It’s a novel about change, says Namita Gokhale, winner of the Sahitya Akademi Prize.
For the winner of this year’s Sahitya Akademi Award for her English novel Things to Leave Behind, the honor is more than just a milestone
“I am thrilled and overwhelmed,” says Namita Gokhale, winner of this year’s Sahitya Akademi Prize for her novel in English. Things to leave behind. In an interview with The Hindu, The multi-faceted Ms Gokhale said the award “is more than just a milestone”.
“The Sahitya Akademi Prize is very important to me because of its living history and heritage. As the prize is awarded to 23 Indian languages, including English, it makes me feel even more deeply connected to the multilingual literary heritage of our culture, ”she says.
Since announcing her entry into the literary scene with the sparkling Paro: Dreams of passion in 1984, the prolific Ms.Gokhale wrote 18 works of fiction and non-fiction, but none could match the breadth, pace and drama of Things to leave behind that she wrote in 2016. Set in Kumaon from around 1840 to 1912, Ms. Gokhale says it was written and rewritten over a long period of time.
Central character
Linked to Congress pillar Govind Ballabh Pant, she drew her roots in the region and the time she spent with strong women in the family, including her grandmother Shakuntala Pande and her aunt Shivani, the famous Hindi novelist. It reads like a careful dissection of the desires and dualities with which we live, best represented by the central character, Tilottama.
The complex hierarchies of caste and community and the call of the human heart are reflected in the interwoven stories of fiery Tilottama, her daughter Deoki and Deoki’s husband Jayesh Jonas as they seek new life in Eden Ashram – with the Parallel and Cross Tales of Rosemary Boden and William Dempster.
“It’s a novel about change that tells about the mixed heritage of the British Raj as well as the emergence of a fragile modernity. I was looking for something elusive while writing it, and I left it to the readers to understand and interpret it as they wished, ”explains Ms. Gokhale, who does not attribute to literary influences“ because they are often insidious ”.
“The writer I most admired for style and strategy was and continues to be, Muriel Spark. Tolstoy and War and peace, Dostoyevsky The idiot, Herman Hesse Magister Ludi – The Glass Bead Game and Tale of Genji by Lady Murasaki, ”she says. And, the Indian mythical aspect comes from the founding and epic text of the Mahabharata, which she repeated for young readers.
In many of her works, she has etched the natural beauty of the Kumaon Hills in a pictorial way. Here Lake Naini becomes a character and a metaphor for alien control over our culture and spirit.
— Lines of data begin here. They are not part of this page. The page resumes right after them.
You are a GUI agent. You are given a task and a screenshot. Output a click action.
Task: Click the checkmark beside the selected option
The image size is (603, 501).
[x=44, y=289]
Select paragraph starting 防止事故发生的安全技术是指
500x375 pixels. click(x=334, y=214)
Ms. Gokhale says her childhood at Nainital is permanently etched into her inner landscape. “Lake Naini is indeed a character, a permanent presence, through the story. The trees, plants, birds, the quality of light, in Kumaon come from personal as well as cultural memory. The harsh and harsh rules that governed the lives of Brahmin women, and the joy they still managed to extract under these circumstances, are things that I have seen and experienced, ”she said, adding that“ the novel do not speak of “” a bag full of tangled tales springs from it.
From Paro to Tilottama, strong female characters have marked his works. They are strong, sometimes feminist, but they also have a certain naivety that makes them realistic.
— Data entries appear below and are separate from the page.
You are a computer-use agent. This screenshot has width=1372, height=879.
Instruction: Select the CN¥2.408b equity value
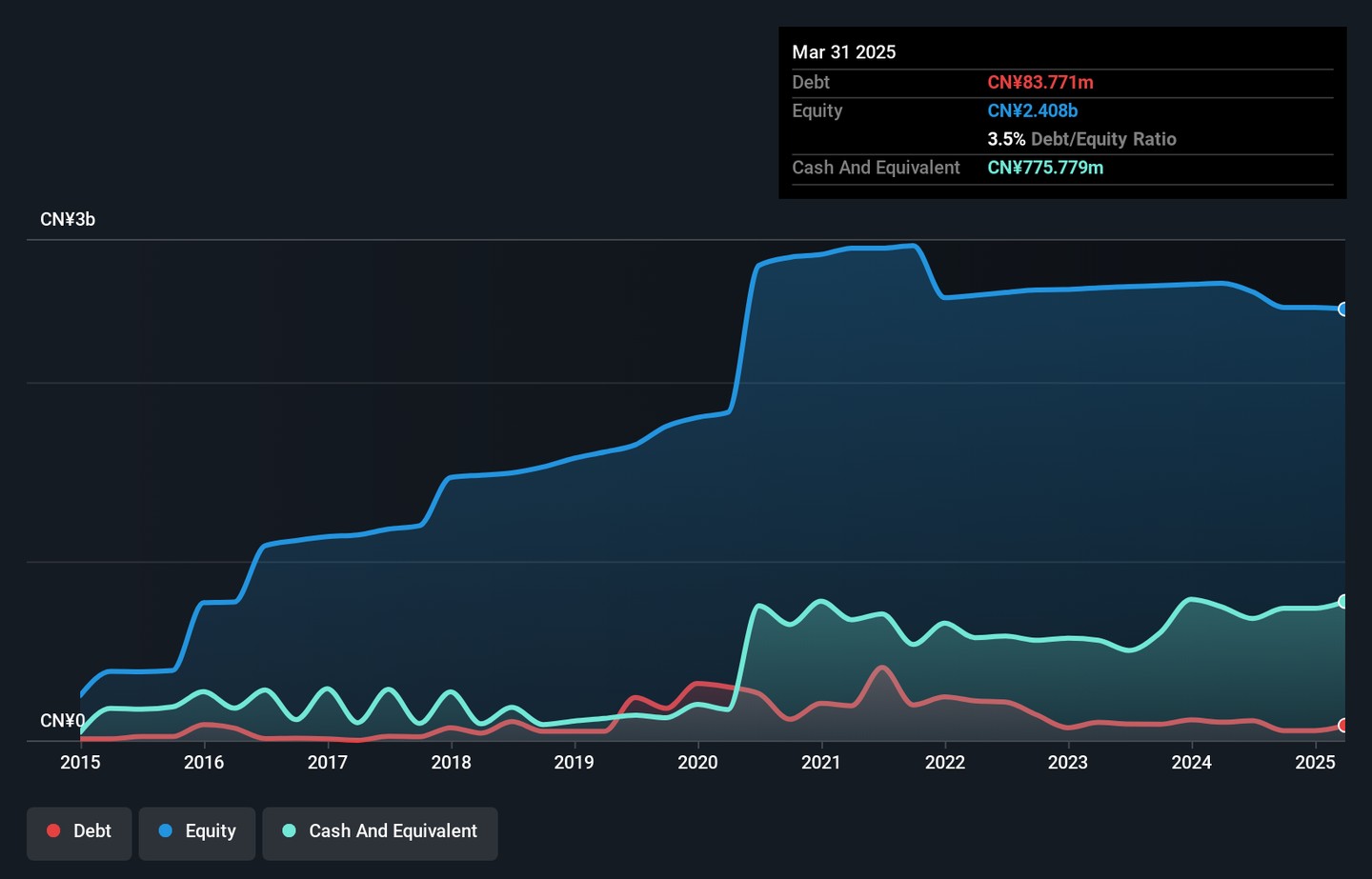coord(1032,110)
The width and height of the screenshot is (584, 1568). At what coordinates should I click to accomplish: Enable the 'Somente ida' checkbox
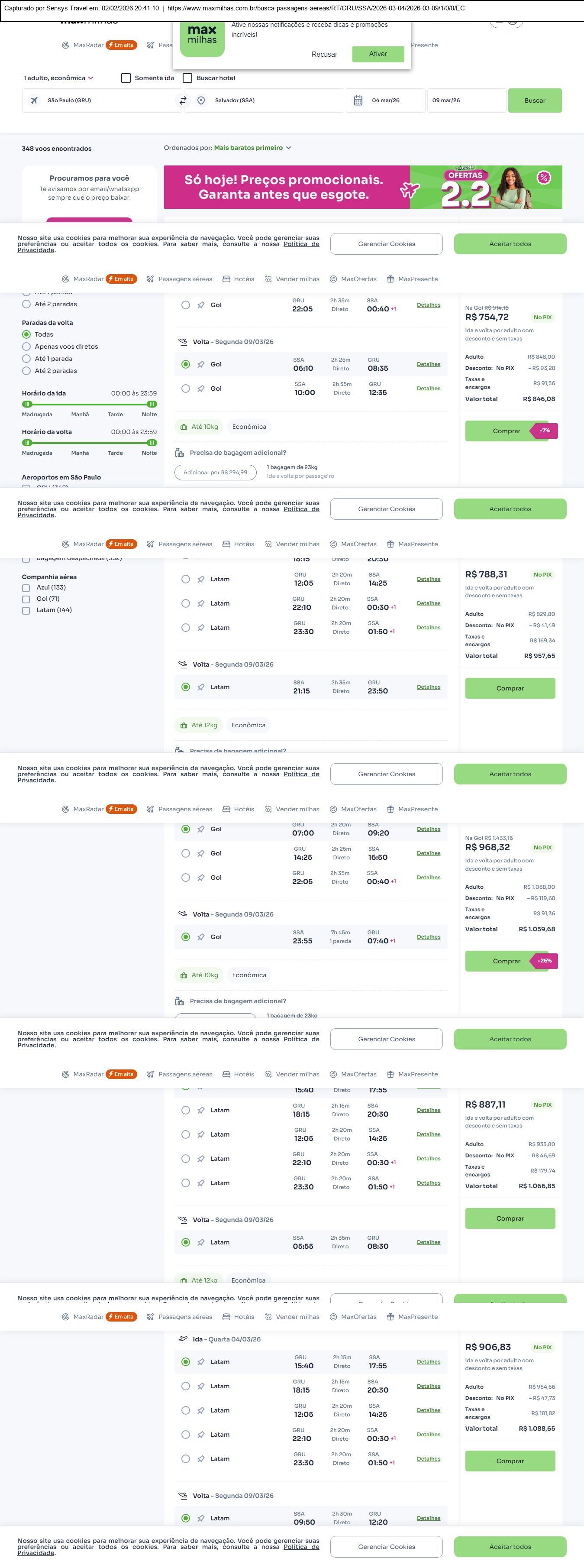pos(126,78)
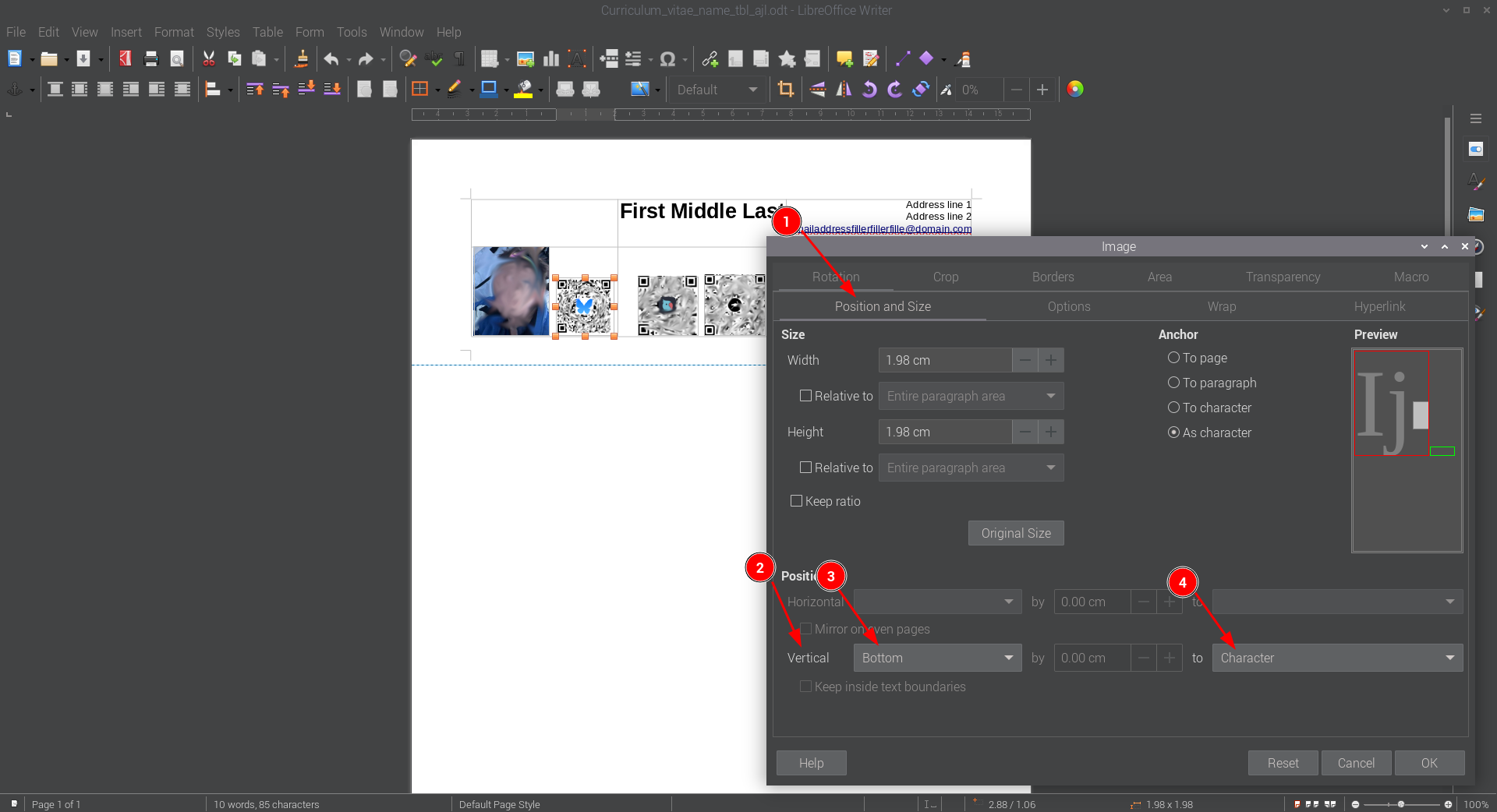
Task: Click the Width value input field
Action: [x=945, y=360]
“Indian women have enormous reserves of strength, even though they are socially vulnerable. This is even more true of the mountain women ‘Pahari’, of the Kumaoni sorority that I grew up with. It’s no surprise that the kind of women I have known and admired come to inhabit my novels! », Notes Ms. Gokhale.
She has a flair for tackling deeper and more complex issues with a light touch while maintaining a steady pace. “I tend to see the stories in the stories, the patterns and the concentric circles in the narrative structures. I tend to ramble, which I try to control, ”explains Ms. Gokhale.
Deep links
As one of the forces behind the Jaipur Literature Festival and successful publisher, Ms. Gokhale has meticulously fostered a link between English writing and works in Indian languages. “The growing importance given to translations in literary circles creates deep links between English and other Indian literatures, as well as between different Indian languages. It is a precious and crucial development. However, she argues, “the easy multilingualism of previous generations is not as prevalent now, for some reason.”
Ms. Gokhale started publishing at a young age with Great, a magazine that covered Hindi cinema. She retains constant respect for the medium and feels “that a magnificent web series could emerge from Things to leave behind – full of spectacular scenery and historical details. I live in hope!
Finally, what are the emotions that 2021 will leave behind? “The mind-boggling changes we experienced in 2021 affected me as I tend to reconsider all the things I previously took for granted. This was reflected in two short stories I wrote in this weird year – they have a rambling structure and a search for a pattern in a setting of chaos.